As the recession set in and people were unable to meet their mortgage repayments, they were evicted in growing numbers, peaking at an average of 500 a day in 2012.

Under Spanish law homeowners cannot claim bankruptcy over a mortgage as it is regarded as personal debt. So even after the banks foreclose and repossess a property the former owner still have to pay off the mortgage, as well as associated legal charges.

‘Abusive’

In May 2013, Spain’s supreme court ruled that the mortgages of this type provided by BBVA, Cajamar and NCG were “abusive”. Thursday’s ruling handed down by judge Carmen Gonzalez goes further, “condemning the banks in question to pay back the quantities improperly charged under clauses declared null by the supreme court”.

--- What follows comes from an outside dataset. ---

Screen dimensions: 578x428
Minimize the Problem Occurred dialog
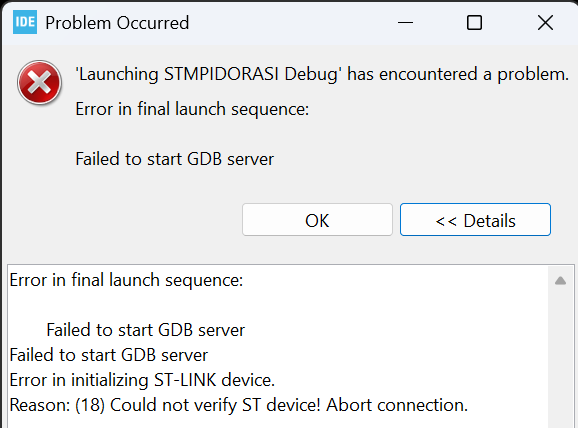[x=405, y=23]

This means the ruling is only retrospective to May 2013. The European court in Strasbourg is expected to rule on 26th April whether the banks’ liability should extend beyond that date. The European commission has already said it believes the payments should be backdated to the date the mortgage was signed, on the grounds that if a clause is declared null, it is null from the beginning.

The ruling does not outlaw this type of mortgage but says the existing mortgages are null because of a lack of transparency on the part of the banks which failed to adequately inform clients what they were signing up to.

The class action suit was first brought five years ago by the consumers action group ADICAE. Manuel Pardos, president of ADICAE, praised the judge for her “bravery”.